DATA TO USE
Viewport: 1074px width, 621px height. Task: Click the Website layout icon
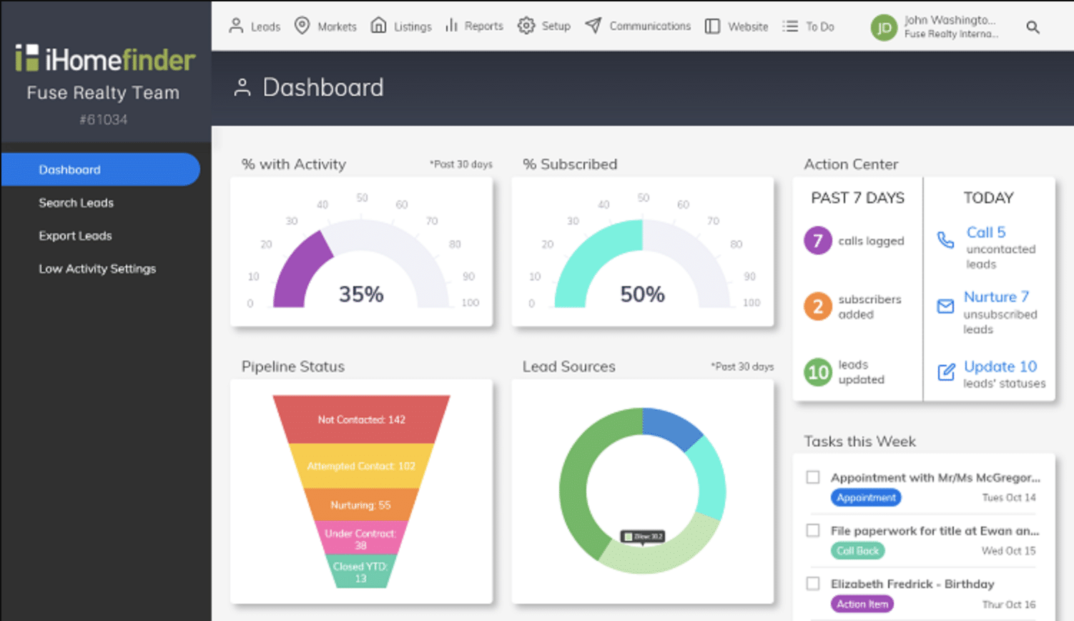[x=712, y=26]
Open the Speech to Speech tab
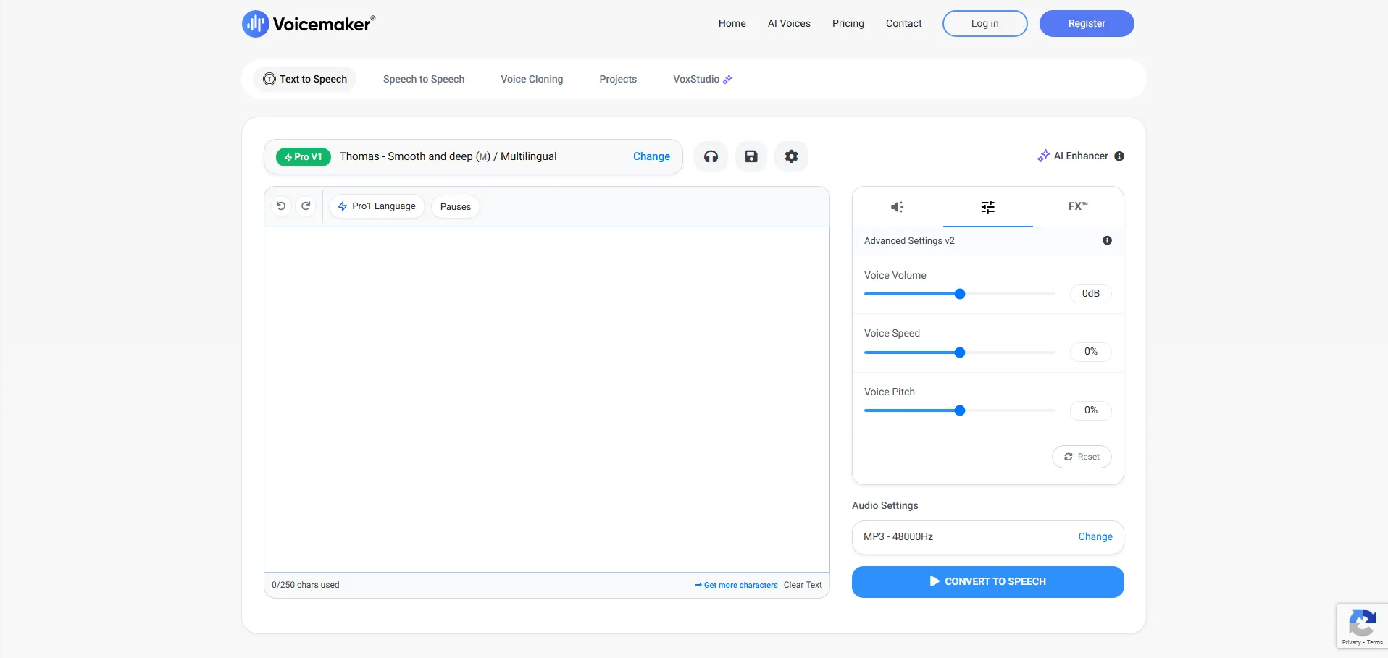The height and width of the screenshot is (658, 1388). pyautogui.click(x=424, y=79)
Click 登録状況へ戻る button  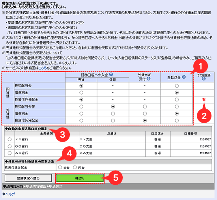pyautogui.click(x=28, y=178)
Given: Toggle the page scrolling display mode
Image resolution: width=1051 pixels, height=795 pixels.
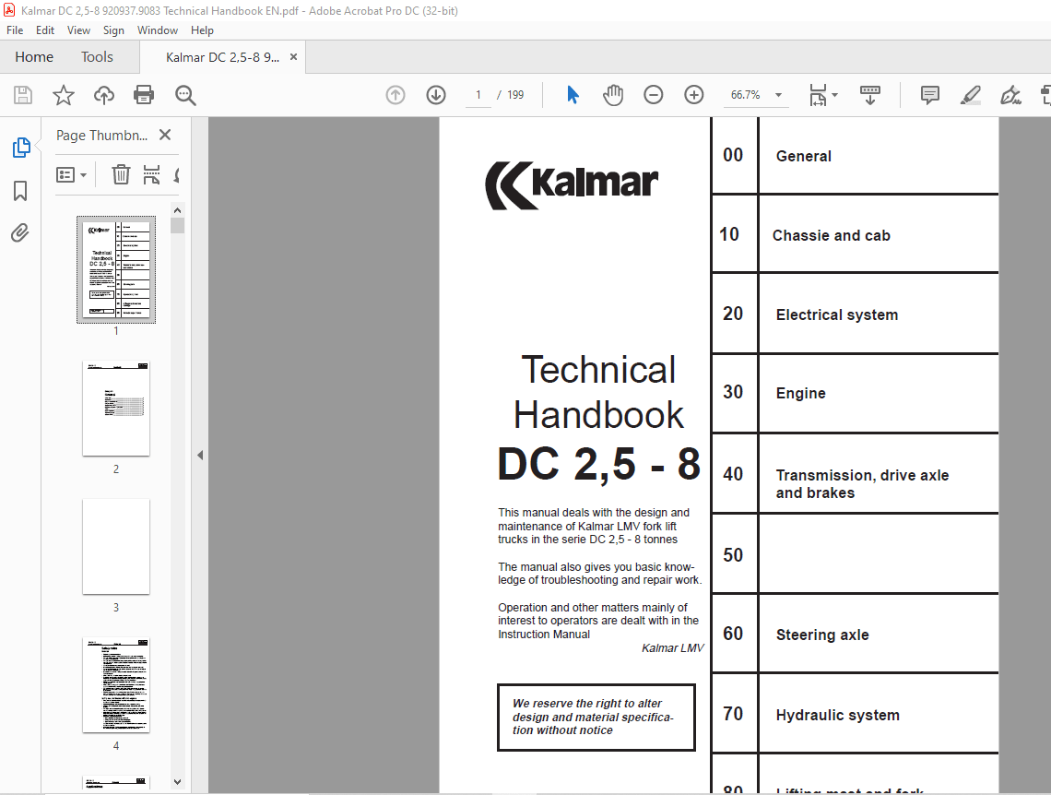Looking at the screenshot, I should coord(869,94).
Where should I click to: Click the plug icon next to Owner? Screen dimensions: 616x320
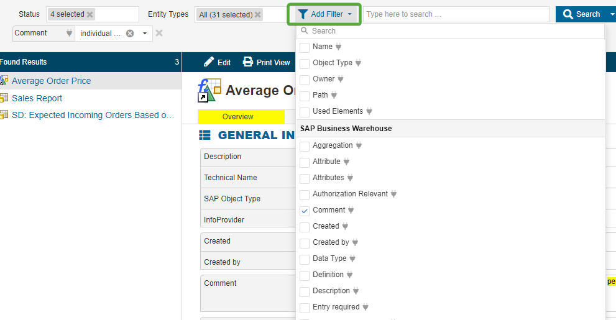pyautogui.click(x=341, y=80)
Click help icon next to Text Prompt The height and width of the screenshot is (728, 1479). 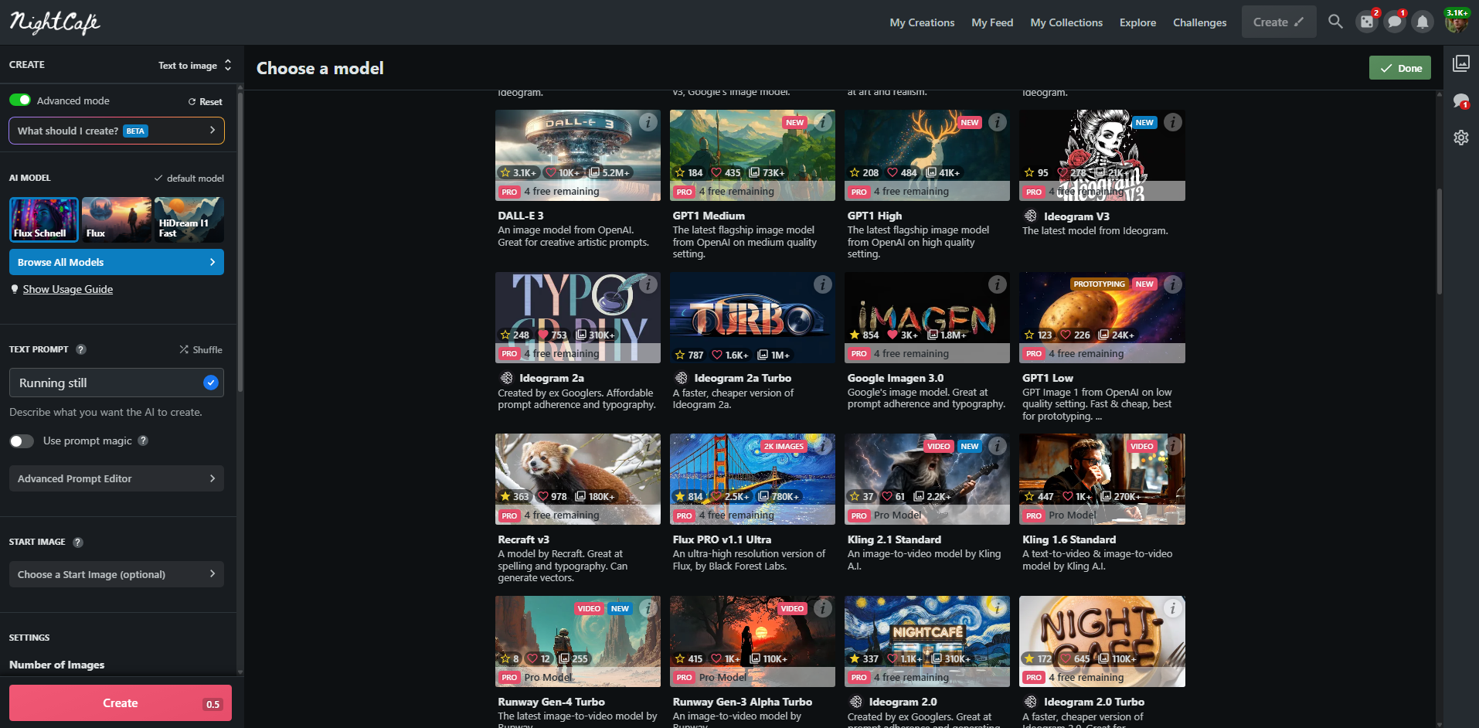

PROBLEM DETAILS
With all pictures excluded, output exactly the lines from the one containing "Given: Toggle the page scrolling display mode" through the final line of the entries, inclusive.

SOLUTION
Given: Toggle the page scrolling display mode
Image resolution: width=1051 pixels, height=795 pixels.
Looking at the screenshot, I should coord(869,94).
Where should I click to: Click the plug icon next to Owner? Screen dimensions: 616x320
pyautogui.click(x=341, y=80)
Click help icon next to Text Prompt The height and width of the screenshot is (728, 1479). 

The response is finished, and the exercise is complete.